◆ OBJECTIVE: Substitute "screen capture" for every "screenshot" in the records below, and reproduce all of them with nothing else altered. Omit the pictures from your answer.

--- Start EXERCISE MATERIALS ---

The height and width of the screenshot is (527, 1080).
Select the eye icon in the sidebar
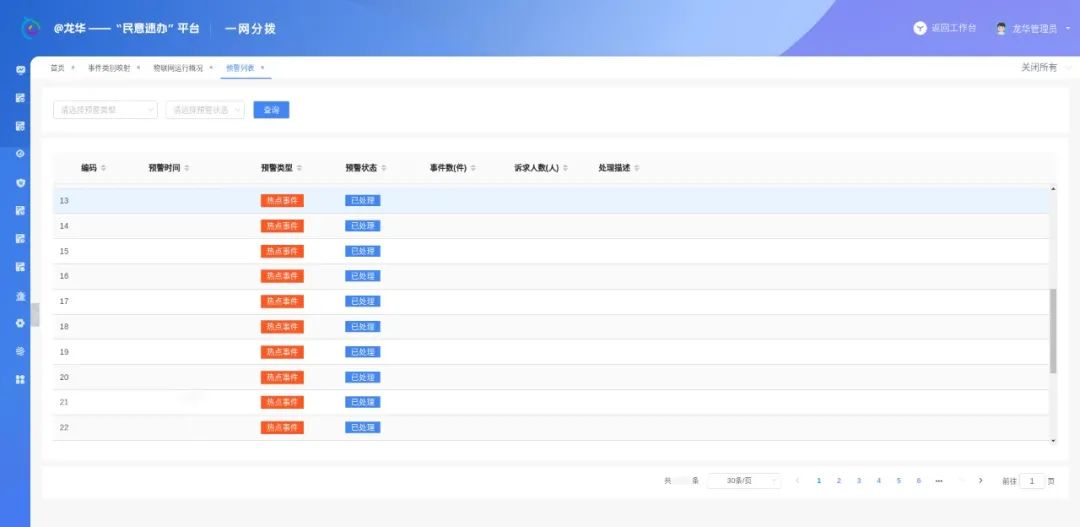(20, 154)
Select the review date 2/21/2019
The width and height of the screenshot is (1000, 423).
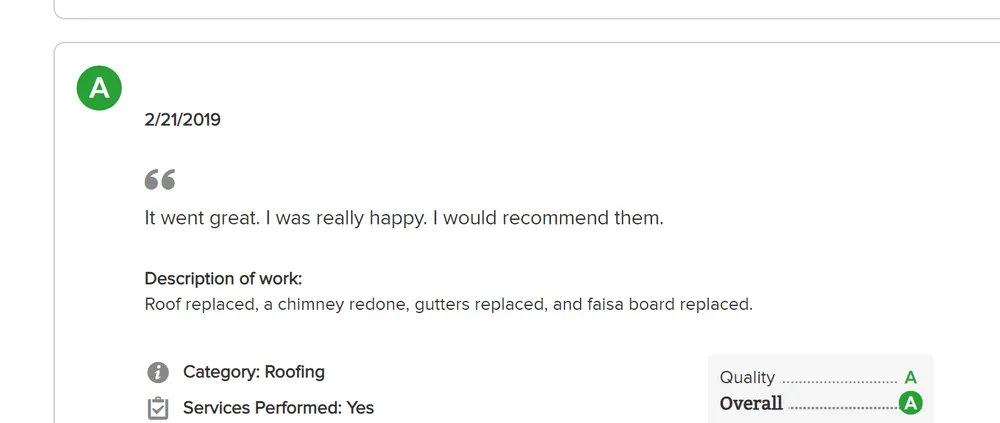(183, 120)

--- End EXERCISE MATERIALS ---

◆ CORRECT RESULT:
The height and width of the screen capture is (527, 1080).
Select the eye icon in the sidebar
(20, 154)
Select the review date 2/21/2019
The width and height of the screen capture is (1000, 423).
(183, 120)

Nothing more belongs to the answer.